Gorilla: A Fast, Scalable, In-Memory Time Series Database
Facebook's in-memory time series database for monitoring.
Introduction
- Gorilla functions as a write-through cache for most recent monitoring data written to a HBase datastore.
- Key Insight: aggregate analysis is more important than individual data points; recent data points are more important than older ones.
- Gorilla optimizes for high read/write availability at the expense of possibly dropping data on the write path.
Data Model and Compression
- Each monitoring data point is a 3-tuple of a string key (time series identifier), an int64 timestamp and a double value.
- Gorilla compresses data points within a time series. Timestamps are values are compressed separately.
- For timestamps, since most data points arrive at a fixed interval, Gorilla encodes delta-of-deltas with variable length encoding.
- For values, since most data points don't change significantly when compared to neighbors, Gorilla encodes XOR'd values with variable length encoding.
- Time series datasets are sharded by keys. A Gorilla node will own multiple shards (shared-nothing, horizontal scaling).
Architecture
In-Memory
- A node stores the mappings of .
- A time series data structure has a sequence of immutable closed blocks for old data and one append-only open block for most recent data. When requested, the data blocks are returned without decompression via RPCs.

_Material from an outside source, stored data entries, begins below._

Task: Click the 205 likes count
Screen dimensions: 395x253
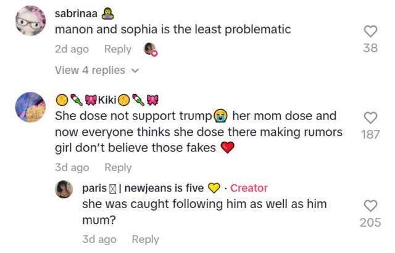Action: coord(370,222)
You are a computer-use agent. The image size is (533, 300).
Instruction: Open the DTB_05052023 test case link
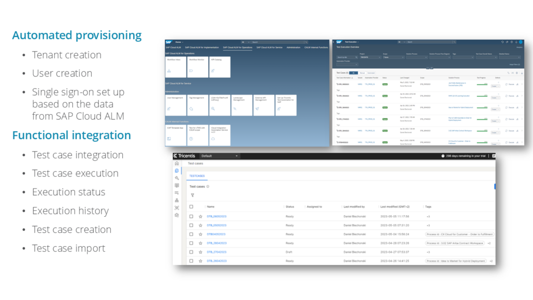point(217,225)
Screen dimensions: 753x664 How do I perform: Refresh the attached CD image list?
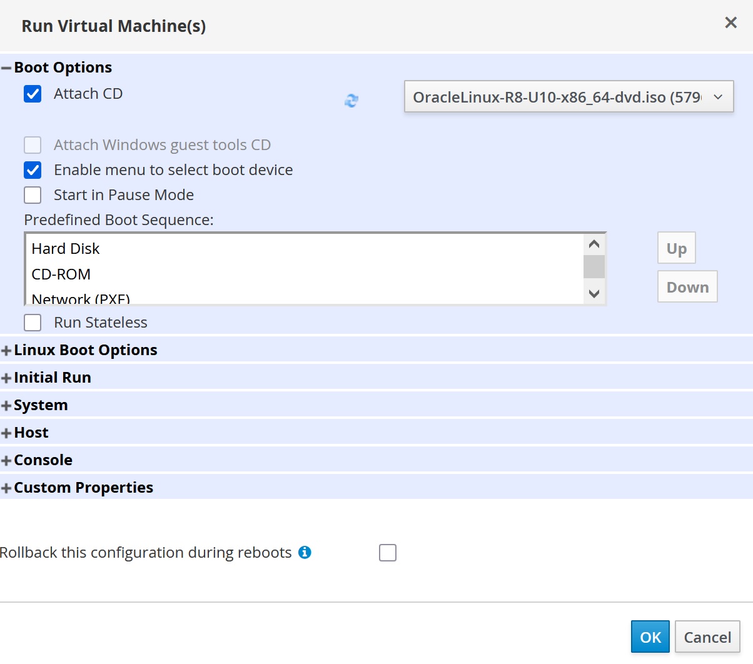coord(351,100)
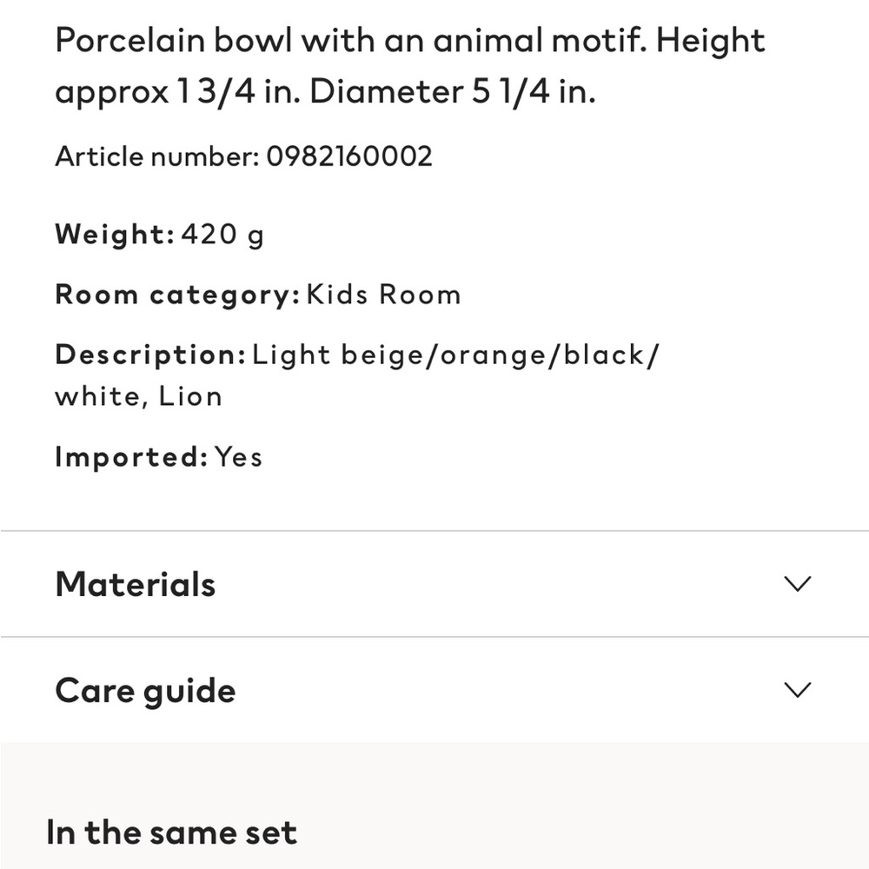Click the 420 g weight value
Screen dimensions: 869x869
pyautogui.click(x=222, y=235)
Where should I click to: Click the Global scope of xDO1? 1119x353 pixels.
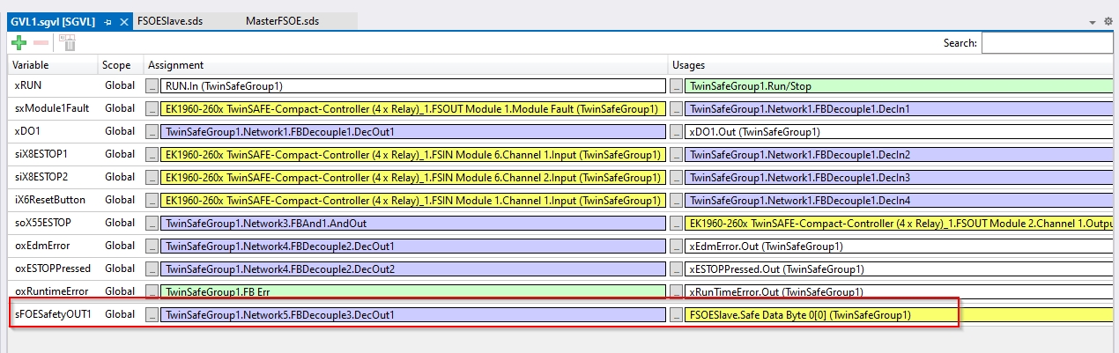pyautogui.click(x=120, y=132)
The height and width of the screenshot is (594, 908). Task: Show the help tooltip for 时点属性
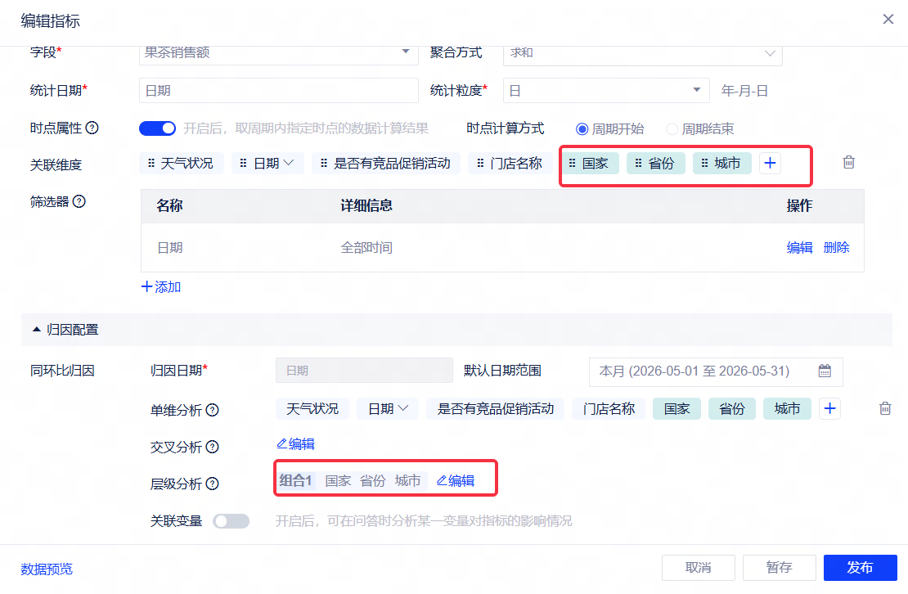pyautogui.click(x=92, y=128)
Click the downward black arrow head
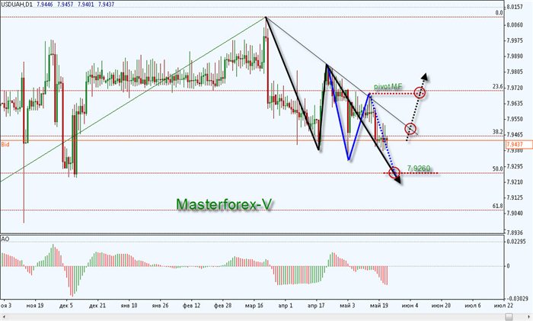 [400, 181]
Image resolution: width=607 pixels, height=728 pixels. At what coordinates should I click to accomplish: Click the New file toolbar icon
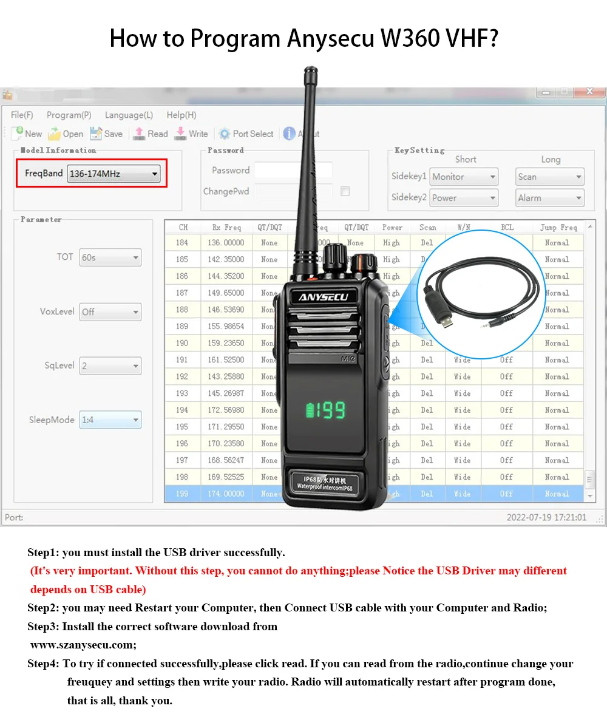[x=17, y=134]
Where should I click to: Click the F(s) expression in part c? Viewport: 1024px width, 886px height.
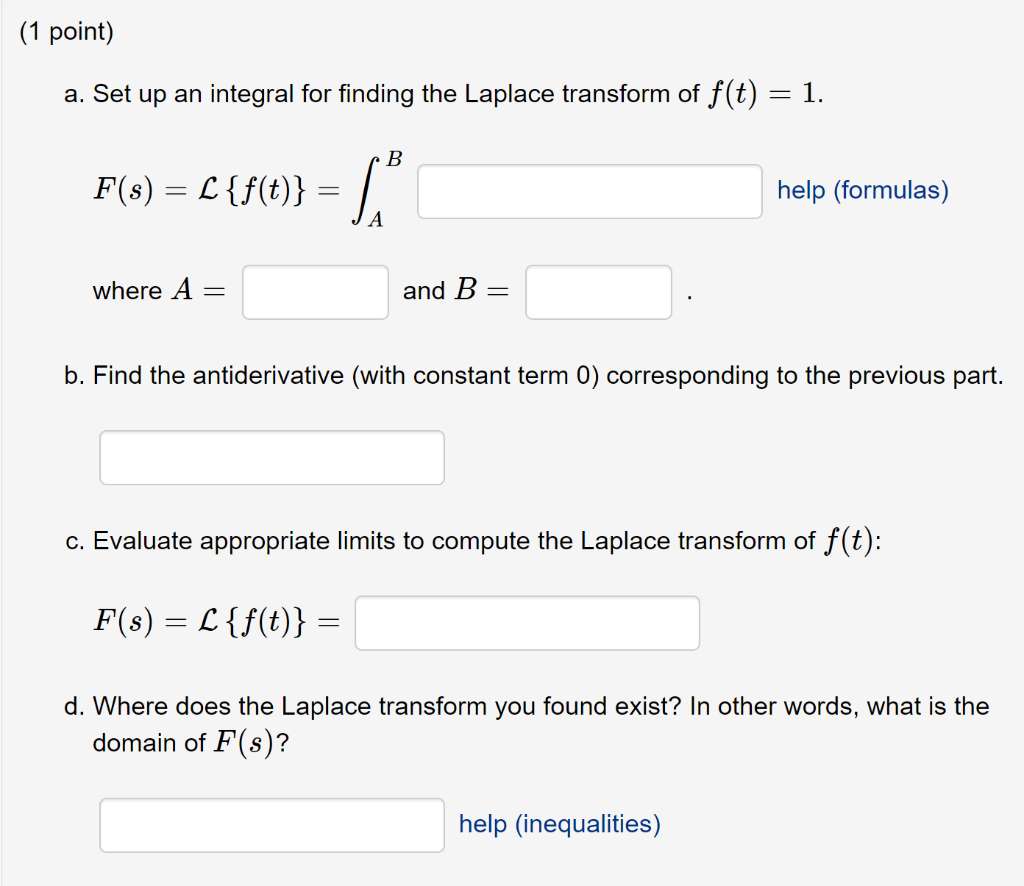pos(121,622)
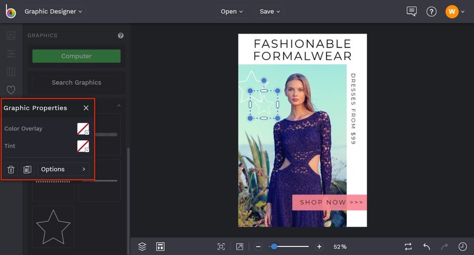Open the layers panel icon

pyautogui.click(x=142, y=246)
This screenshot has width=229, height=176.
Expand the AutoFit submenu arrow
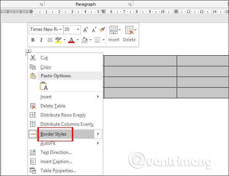pyautogui.click(x=98, y=143)
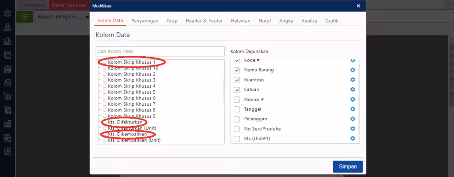Enable the Nomor # checkbox
Image resolution: width=454 pixels, height=177 pixels.
(237, 100)
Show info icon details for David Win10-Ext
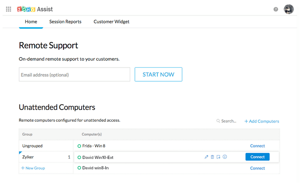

- Concurrency is attained by per-shard read-write spin locks and per-time-series spin locks.
On-Disk
- For each shard, the node stores an append-only log and complete block files for checkpointing in a directory.
- The log file is not WAL -- data is buffered up to 64MB before being flushed. Gorilla trades off potential data loss for higher availability for writes.
- Data is persisted on a distributed file system with replication.
Handling Failures
- Gorilla maintains two hosts in separate geographical regions with fail-over. On a write, data is streamed to each host without attempt to guarantee consistency.
- Within a region, a Paxos-based ShardMaster assigns shards to nodes and move shards when a node fails. During shard reassignment, the write clients buffer up to 1 minute of most recent data points and discard older ones.
- For incomplete data, Gorilla returns partial results and lets caller decide how to proceed.